Он остановился и посмотрел на меня с дьявольским блеском в глазах.
– Расскажи мне об этом, дон Хуан! – воскликнул я, разъяренный его тактикой проволочек.
– Мне бы хотелось, чтобы ты держал в уме то, что я рассказываю тебе об этом по твоему настоянию, – сказал он, по-прежнему улыбаясь.
Он сказал правду. Я был просто возмущен.
– Если бы ты судил обо мне по моим действиям с тобой, – начал он. – ты бы признал, что я образец терпения и последовательности. Но ты не знаешь, что, достигая этого, я борюсь за безупречность, которую раньше никогда не имел. Для того, чтобы проводить с тобой время, я ежедневно трансформирую себя, сдерживая себя благодаря ужасно мучительным усилиям.
Дон Хуан был прав. Мне не понравилось то, что он сказал. Я попытался сохранить свое лицо и саркастически отпарировал удар.
– Не такой уж я плохой, дон Хуан, – сказал я.
Мой голос прозвучал неожиданно неестественно.
– Да нет же, ты плохой, – сказал он довольно серьезно. – ты мелочный, расточительный, упрямый, насильственный, раздражительный и самодовольный. Ты угрюмый, тяжелый и неблагодарный. Твоя способность к самоиндульгированию неистощима. И что хуже всего, у тебя есть возвышенная идея о себе самом, которая, кстати, ничем не подкреплена.

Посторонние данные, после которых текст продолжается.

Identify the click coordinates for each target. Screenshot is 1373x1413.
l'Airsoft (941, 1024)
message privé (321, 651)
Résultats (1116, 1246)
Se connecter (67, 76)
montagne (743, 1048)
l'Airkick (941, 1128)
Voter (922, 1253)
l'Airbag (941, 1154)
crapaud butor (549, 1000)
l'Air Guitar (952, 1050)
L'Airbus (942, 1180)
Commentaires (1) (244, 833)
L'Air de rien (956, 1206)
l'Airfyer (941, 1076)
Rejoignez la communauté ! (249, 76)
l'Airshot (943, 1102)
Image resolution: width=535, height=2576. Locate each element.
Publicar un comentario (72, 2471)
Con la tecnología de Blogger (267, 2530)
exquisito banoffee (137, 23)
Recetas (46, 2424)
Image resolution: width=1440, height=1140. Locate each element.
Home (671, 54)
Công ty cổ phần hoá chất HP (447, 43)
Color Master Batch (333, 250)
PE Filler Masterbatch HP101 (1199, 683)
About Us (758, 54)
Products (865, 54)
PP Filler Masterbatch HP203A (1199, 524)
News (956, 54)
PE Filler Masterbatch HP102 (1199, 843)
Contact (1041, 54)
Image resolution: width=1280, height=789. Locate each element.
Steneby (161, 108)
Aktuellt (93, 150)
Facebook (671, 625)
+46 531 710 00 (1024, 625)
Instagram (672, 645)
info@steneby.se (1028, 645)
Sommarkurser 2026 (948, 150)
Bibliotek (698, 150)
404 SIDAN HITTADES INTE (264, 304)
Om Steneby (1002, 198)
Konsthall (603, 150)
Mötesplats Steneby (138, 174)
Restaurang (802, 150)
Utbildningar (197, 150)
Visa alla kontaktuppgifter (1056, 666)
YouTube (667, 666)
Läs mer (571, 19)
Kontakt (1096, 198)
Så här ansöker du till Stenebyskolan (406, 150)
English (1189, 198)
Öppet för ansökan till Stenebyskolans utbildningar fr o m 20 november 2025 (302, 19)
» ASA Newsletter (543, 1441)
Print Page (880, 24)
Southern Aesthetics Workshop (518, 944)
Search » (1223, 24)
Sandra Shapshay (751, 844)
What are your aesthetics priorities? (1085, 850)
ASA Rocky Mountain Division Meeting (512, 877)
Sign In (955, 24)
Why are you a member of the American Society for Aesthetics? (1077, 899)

– И если говорить честно, одно твое присутствие вызывает во мне чувство, чем-то похожее на тошноту.
Я хотел рассердиться. Я хотел протестовать и выразить недовольство, что он не прав, говоря так обо мне, но не мог произнести ни одного слова. Я был уничтожен. Я оцепенел.
Мой вид, после того, как я выслушал нужную истину, был таким, что дон Хуана буквально ломало в приступах смеха, и я даже боялся, как бы он не задохнулся.